Maintenance Dosing Following Loading Dose
After the loading dose, maintenance dosing should be:
- 2.5 mg CBA × (1.5 × CrCl + 30) IV every 12 hours for patients with varying renal function 1
- For normal renal function: approximately 4.5 million IU every 12 hours (9 million IU/day total) 1
- Begin maintenance dosing 12-24 hours after the loading dose 1, 4
Administration Considerations
Infusion Method
- Administer as a slow IV infusion over 30 minutes to 1 hour 5, 4
- Some guidelines suggest 4-hour infusion to optimize pharmacokinetic/pharmacodynamic properties, particularly for strains with MIC of 8 mg/L 1, 2
- Avoid rapid bolus administration 5
Critical Pitfalls to Avoid
Do not reduce or omit the loading dose in patients with renal impairment - this is the most common dosing error. The loading dose should be given at full dose regardless of creatinine clearance because it is needed to rapidly achieve therapeutic concentrations 1, 2. Only the maintenance dose requires renal adjustment 1.
Do not underdose based on body weight alone - dosing should be calculated on ideal body weight in obese patients, not actual body weight 5. However, the loading dose of 5 mg CBA/kg should still be administered 1.

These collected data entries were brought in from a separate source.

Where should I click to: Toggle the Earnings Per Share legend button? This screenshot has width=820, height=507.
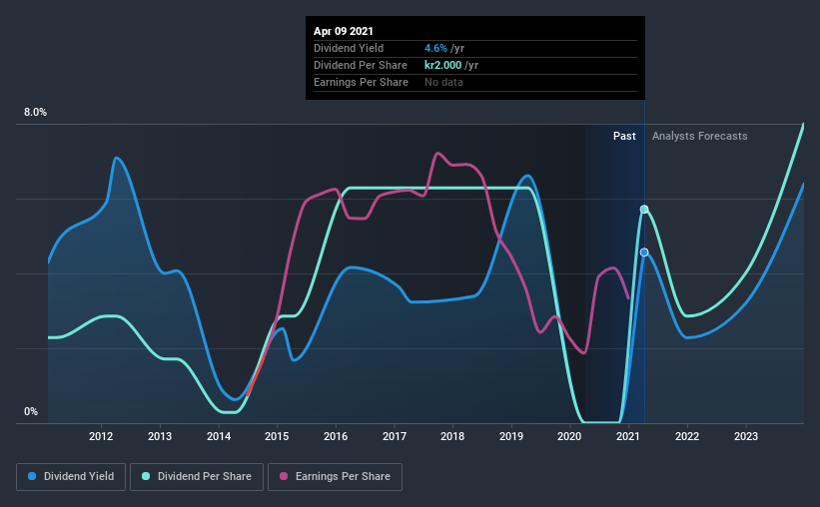pos(335,477)
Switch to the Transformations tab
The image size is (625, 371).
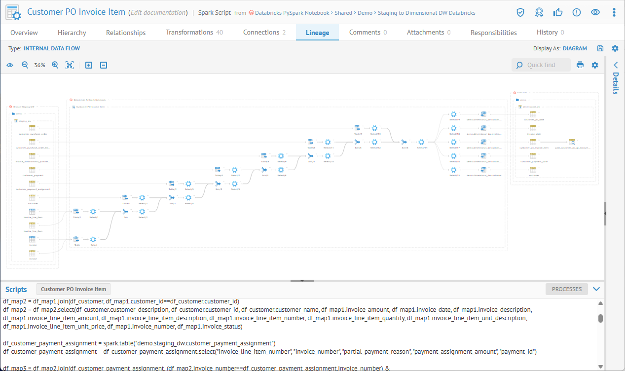194,33
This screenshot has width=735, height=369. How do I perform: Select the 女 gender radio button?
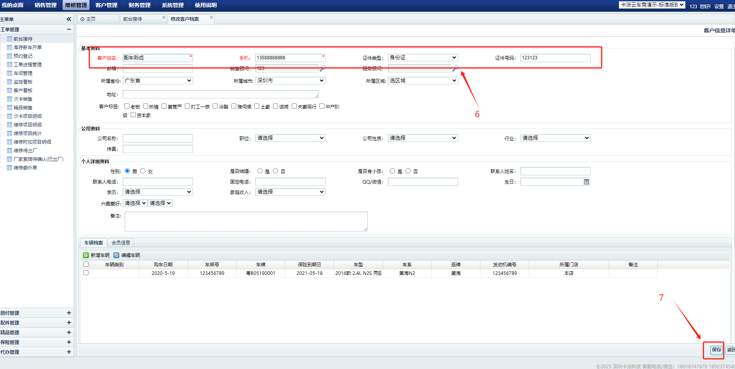143,171
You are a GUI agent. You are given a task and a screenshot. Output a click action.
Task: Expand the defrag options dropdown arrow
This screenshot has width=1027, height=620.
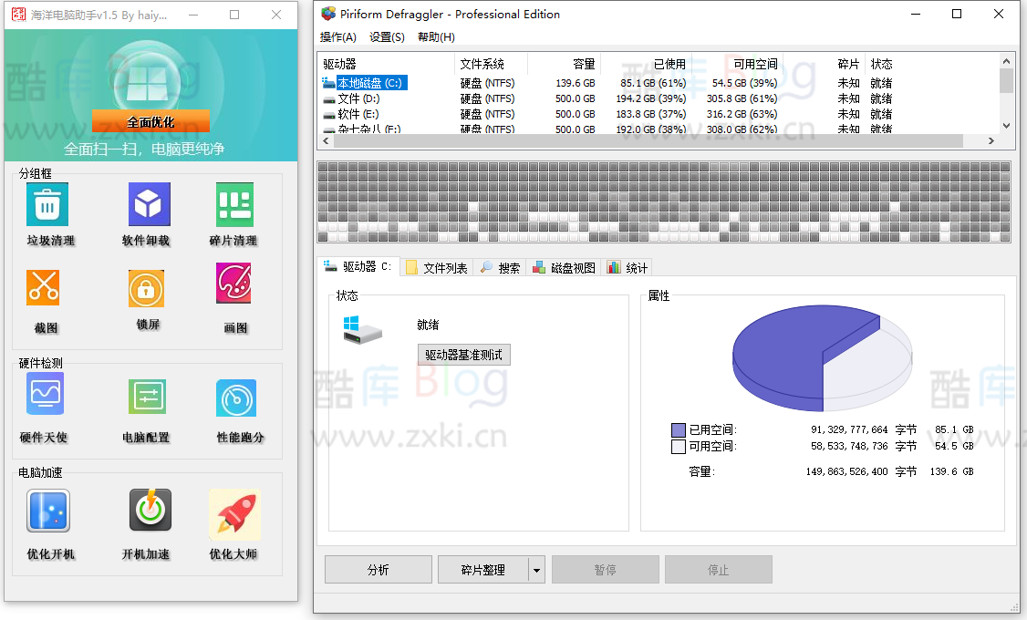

Avoid delaying the loading dose - subtherapeutic concentrations in the first 48-72 hours are associated with microbiological failure and increased mortality 1, 3, 6.
Monitoring Requirements
- Monitor renal function closely during therapy, as acute kidney injury occurs in approximately 20% of patients and is dose-related 6, 4
- Higher colistin doses (>2.9 mg/kg/day maintenance) correlate with better microbiological outcomes but increased nephrotoxicity risk 6
- Balance antibacterial efficacy against nephrotoxicity risk by ensuring adequate loading dose while monitoring for renal toxicity during maintenance therapy 2, 6
Special Populations
For patients on continuous renal replacement therapy (CRRT), the same loading dose of 5 mg CBA/kg should be administered, as CRRT clearance of colistin is minimal 1, 7. Maintenance doses may require adjustment based on residual renal function 7.